Kewenangan penyidikan ada di KPK. Namun, ''nasihat'' tersebut tidak berbentuk putusan MK. Masalahnya, para penggugat tidak berhasil menunjukkan legal standing, kerugian apa yang diderita yang membuat mereka menggugat.

Mengulur Waktu

Penasihat hukum tersangka Irjen Pol Djoko Susilo kemudian melakukan manuver baru, mengajukan fatwa ke MA tentang siapa yang berwenang menangani kasus tersebut. Kendati, permintaan itu bakal ditolak MA karena pemohon fatwa adalah lembaga negara, bukan perorangan (Jawa Pos, 1/10).

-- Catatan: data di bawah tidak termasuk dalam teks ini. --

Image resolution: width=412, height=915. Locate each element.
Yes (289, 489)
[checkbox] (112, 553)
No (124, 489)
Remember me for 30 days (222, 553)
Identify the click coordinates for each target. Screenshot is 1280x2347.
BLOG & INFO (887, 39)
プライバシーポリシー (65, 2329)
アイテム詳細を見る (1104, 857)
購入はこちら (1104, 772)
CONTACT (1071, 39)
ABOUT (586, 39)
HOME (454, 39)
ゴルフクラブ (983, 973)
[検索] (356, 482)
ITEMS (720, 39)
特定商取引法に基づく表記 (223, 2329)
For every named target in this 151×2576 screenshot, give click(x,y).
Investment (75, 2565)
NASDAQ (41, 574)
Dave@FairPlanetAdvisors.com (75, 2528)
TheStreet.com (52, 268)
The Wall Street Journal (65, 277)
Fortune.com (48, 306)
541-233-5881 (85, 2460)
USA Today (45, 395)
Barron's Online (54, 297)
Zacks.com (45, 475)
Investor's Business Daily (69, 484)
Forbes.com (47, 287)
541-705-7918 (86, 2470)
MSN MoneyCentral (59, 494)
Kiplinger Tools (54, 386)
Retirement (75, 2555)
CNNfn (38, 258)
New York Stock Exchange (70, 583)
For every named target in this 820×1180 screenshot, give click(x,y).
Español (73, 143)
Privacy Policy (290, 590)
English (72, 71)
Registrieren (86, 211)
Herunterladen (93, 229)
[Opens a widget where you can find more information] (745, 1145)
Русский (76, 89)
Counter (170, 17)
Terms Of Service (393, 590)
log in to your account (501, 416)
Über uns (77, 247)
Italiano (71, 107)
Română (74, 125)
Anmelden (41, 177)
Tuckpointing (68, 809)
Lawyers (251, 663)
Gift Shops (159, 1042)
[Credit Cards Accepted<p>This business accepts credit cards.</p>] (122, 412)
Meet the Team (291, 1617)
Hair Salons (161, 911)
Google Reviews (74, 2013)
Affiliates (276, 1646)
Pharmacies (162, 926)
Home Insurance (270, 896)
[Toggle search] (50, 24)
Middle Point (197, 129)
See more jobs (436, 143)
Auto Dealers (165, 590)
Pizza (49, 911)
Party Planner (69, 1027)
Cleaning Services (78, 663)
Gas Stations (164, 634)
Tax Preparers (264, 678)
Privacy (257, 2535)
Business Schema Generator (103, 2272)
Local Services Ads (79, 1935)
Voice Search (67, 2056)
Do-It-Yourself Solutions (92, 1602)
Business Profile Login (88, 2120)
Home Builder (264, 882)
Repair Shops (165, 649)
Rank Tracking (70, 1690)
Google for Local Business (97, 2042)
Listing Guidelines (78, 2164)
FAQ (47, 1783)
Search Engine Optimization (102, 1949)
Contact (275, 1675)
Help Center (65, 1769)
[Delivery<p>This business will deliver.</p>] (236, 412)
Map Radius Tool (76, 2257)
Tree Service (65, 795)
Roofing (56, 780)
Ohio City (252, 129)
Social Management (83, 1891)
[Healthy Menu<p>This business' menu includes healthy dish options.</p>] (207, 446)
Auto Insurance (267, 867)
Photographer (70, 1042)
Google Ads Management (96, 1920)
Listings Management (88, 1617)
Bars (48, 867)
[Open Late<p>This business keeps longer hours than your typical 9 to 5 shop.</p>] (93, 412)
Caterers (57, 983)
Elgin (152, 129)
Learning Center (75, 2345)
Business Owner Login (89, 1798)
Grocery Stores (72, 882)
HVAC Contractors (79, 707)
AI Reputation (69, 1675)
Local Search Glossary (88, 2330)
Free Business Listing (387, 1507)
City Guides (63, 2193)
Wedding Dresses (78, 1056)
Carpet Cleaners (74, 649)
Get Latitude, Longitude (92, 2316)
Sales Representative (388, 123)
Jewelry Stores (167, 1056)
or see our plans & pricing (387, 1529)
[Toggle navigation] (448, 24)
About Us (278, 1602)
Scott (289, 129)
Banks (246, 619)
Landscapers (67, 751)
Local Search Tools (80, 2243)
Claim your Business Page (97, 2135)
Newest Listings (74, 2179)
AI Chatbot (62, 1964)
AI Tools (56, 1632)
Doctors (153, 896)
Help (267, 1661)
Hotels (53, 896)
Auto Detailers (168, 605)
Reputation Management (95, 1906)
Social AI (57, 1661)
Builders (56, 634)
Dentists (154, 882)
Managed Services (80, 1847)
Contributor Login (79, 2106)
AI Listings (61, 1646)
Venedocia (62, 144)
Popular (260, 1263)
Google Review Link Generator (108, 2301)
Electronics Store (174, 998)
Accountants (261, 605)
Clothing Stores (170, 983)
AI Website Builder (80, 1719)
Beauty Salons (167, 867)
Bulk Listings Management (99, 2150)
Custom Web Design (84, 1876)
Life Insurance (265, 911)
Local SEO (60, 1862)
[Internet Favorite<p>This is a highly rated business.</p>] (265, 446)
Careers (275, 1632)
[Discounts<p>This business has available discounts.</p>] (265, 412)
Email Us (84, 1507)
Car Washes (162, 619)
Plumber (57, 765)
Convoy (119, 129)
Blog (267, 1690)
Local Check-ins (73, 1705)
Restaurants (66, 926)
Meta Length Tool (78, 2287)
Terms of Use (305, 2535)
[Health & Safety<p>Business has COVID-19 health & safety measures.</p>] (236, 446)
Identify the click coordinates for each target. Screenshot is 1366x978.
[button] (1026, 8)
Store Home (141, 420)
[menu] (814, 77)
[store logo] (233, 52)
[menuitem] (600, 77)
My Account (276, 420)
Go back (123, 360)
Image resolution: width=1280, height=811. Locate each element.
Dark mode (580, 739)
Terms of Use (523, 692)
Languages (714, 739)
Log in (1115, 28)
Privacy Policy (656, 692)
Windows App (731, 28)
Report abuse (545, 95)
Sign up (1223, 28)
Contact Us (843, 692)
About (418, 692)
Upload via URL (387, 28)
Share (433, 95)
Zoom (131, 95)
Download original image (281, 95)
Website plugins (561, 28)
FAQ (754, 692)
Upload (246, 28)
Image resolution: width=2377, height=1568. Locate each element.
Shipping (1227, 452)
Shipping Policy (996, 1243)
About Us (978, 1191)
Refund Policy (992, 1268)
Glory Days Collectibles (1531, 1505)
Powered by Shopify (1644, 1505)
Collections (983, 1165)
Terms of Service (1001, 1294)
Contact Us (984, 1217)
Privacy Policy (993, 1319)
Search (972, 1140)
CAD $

Kartu truf untuk membuka kedok bahwa penasihat hukum hanya mengulur waktu adalah fatwa MA No 037/KMA/I/2007. Fatwa itu diminta ketua DPRD Kabupaten Penajam Paser Utara, Kaltim, tentang penanganan sengketa. Yakni, sengketa antara PT Terminalindo Idaman Permai (TIP) dan bupati setempat. Pada butir 3 surat MA tersebut dinyatakan bahwa fatwa (pendapat hukum) hanya diberikan kepada lembaga negara. Surat itu ditembuskan kepada ketua DPR dan ketua Komisi III DPR. Artinya, klausul tersebut bersifat terbuka dan mengikat siapa saja yang ingin meminta fatwa MA.

Kendati disampaikan kepada ketua DPRD di daerah terpencil, Fatwa MA No 037/2007 tersebut memastikan lingkup fatwa. Tentu, hal itu sudah diketahui bahkan dipahami dengan baik oleh penasihat hukum. Mereka tahu tapi tidak mau tahu atau berpura-pura tidak tahu.

Yang pasti, upaya menolak pemeriksaan oleh KPK tersebut merupakan bentuk sikap tersangka, kalau boleh direpresentasikan sebagai sikap Polri, yang tidak mau menerima. Mereka tak rela ada perkara besar yang menimpa pembesarnya untuk diperiksa lembaga eksternal, dalam hal ini KPK. Di sini juga akan ada seribu satu alasan, mulai yang normatif sampai yang praktis pragmatis. Polri bersikeras bahwa kewenangan penyidikan kasus itu ada pada mereka (Polri).

Sejatinya sudah sangat jelas, fatwa bukan peraturan perundangan atau regeling (jo pasal 7 UU No 12/2011). Jadi, sifatnya tidak mengikat. Pasal itu menyebutkan hierarki peraturan perundang-undangan yang menjadi dasar hukum kinerja lembaga pelayan masyarakat dan seluruh rakyat di republik ini. Dan, para pencari keadilan (justisiabelen) harus tunduk.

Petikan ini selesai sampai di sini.